Although there was no reduction in coronary heart disease, there was no increase, unlike the estrogen and progesterone arm of the Women’s Health Initiative (WHI). Additionally, however, there was a 44% reduction in invasive breast cancer (95% CI 0.38–0.83). Remember, these women were chosen for their risk of heart disease. The rate of breast cancer in the placebo group was 2.7 cases per 1,000 women per year, and thus the 44% reduction means the rate in the treatment group was 1.5 cases per 1,000 women per year.

Consider the context

For comparison purposes, consider an average-risk group in the WHI, where the incidence of breast cancer was 3.3 cases per 1,000 women per year. Contrast this rate to that of a high-risk group, such as the placebo group in the original breast cancer prevention trial (BCPT), where the incidence was 6.8 cancers per 1,000 women per year.

A case in point

I believe that such information must be available to clinicians and must be factored into your decision when contemplating a bone drug. A recent anecdote underscores the problem.


4 out of 10 Caucasian women over age 50 will fracture a hip, spine, or wrist sooner or later

1 of every 5 who fracture a hip ends up in a nursing home

DXA T-score of -2.0 in the hip and atypical ductal hyperplasia

An internist called me to discuss a mutual patient whom I had placed on raloxifene 2 years earlier.
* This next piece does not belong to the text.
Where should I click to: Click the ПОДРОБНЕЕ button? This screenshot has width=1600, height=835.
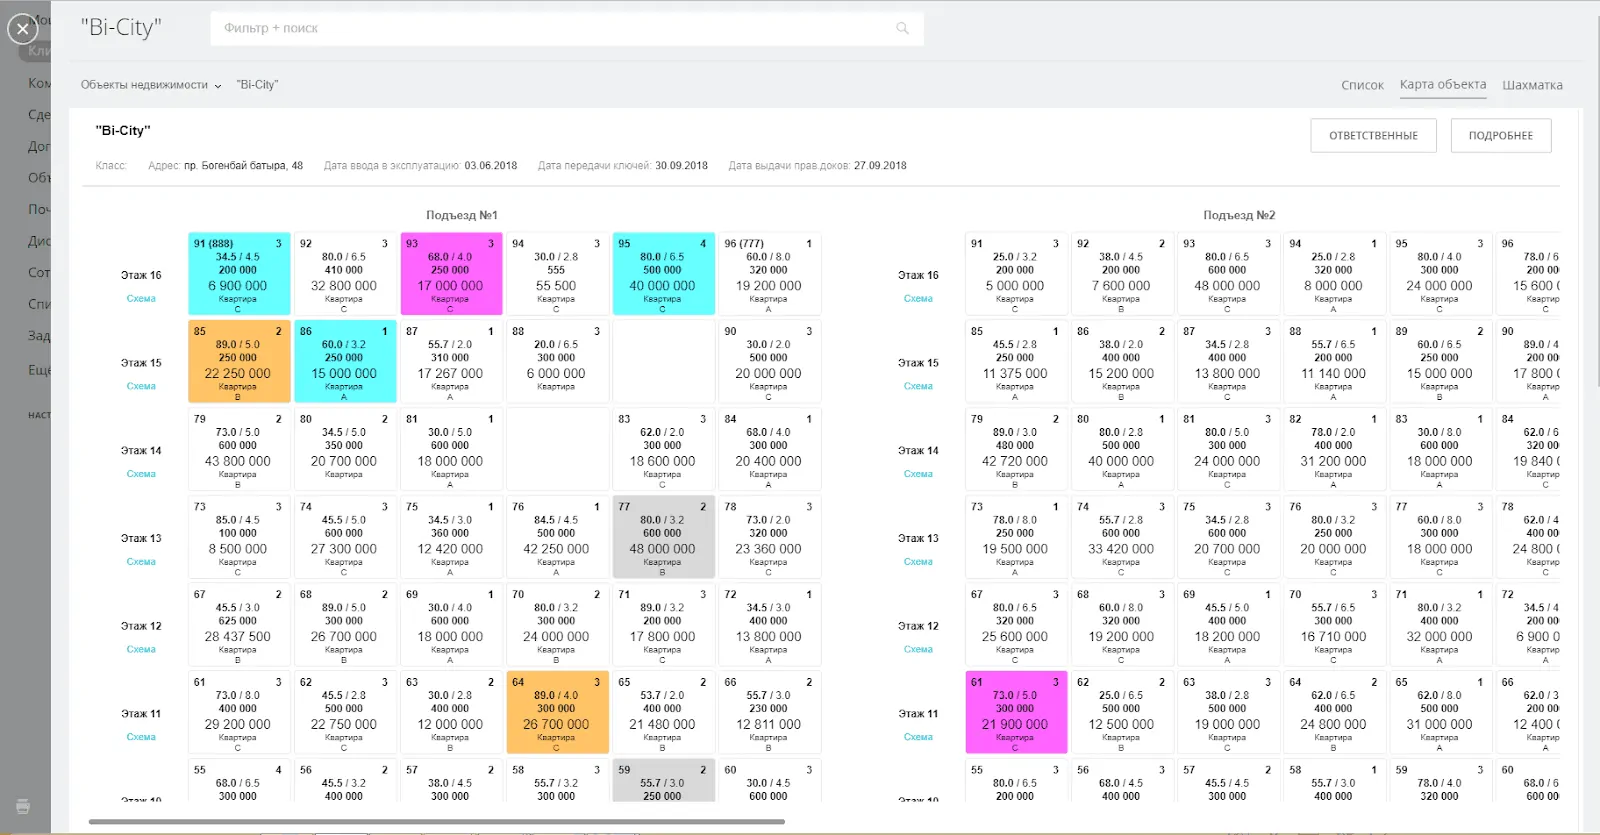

His comment was that raloxifene does not work in the hip. Our mutual patient had a T-score on DXA in the hip of -2.0 and in the spine of -0.7 (falsely improved by some osteophytes). In addition, she had been diagnosed with atypical ductal hyperplasia of the breast 2 years earlier.

I pointed out to him that studies of hip fracture reduction with bisphosphonate were all performed in women with osteoporosis. Furthermore, after the NHANES III correction, a sizable number of women in the MORE trial were not osteoporotic. In fact, the fracture incidence in the MORE trial placebo group was 0.7%—an extremely low risk—compared with 2.2% in the treatment group in the Fracture Intervention Trial I, and 3.0% in the treatment group in the Hip Intervention Program.

Stated another way, the incidence of hip fracture in the MORE placebo group was less than that in the treated groups in the Fracture Intervention Trial I and the Hip Intervention Program.

But perhaps the most important point in my anecdotal case is that the woman had a diagnosis of atypical ductal hyperplasia of the breast, a lesion that significantly increases her risk of invasive breast cancer. For these reasons, raloxifene was a much better choice for her fracture reduction pharmacotherapy. Her internist was unaware of these breast effects and had not taken this into account.

3 Estrogen for bone protection: Time for a comeback?

Stefanick ML, Anderson GL, Margolis KL, et al. Effects of conjugated equine estrogens on breast cancer and mammography screening in postmenopausal women with hysterectomy. JAMA. 2006;295:1647–1657.

Jackson RD, Wactawski-Wende J, LaCroix AZ, et al. Effects of conjugated equine estrogen on risk of fractures and BMD in postmenopausal women with hysterectomy: results from the Women’s Health Initiative randomized trial. J Bone Miner Res. 2006;6:817–828.

It may be time to revisit our initial reaction to the WHI. Although most estrogens are FDA-approved for treatment of osteoporosis, recommendations since the WHI have generally been that we should reserve hormone therapy or estrogen therapy for disruptive transitional symptoms (hot flashes, night sweats, etc.), and prescribe the lowest dose possible for the shortest time possible, consistent with the patient’s treatment goals.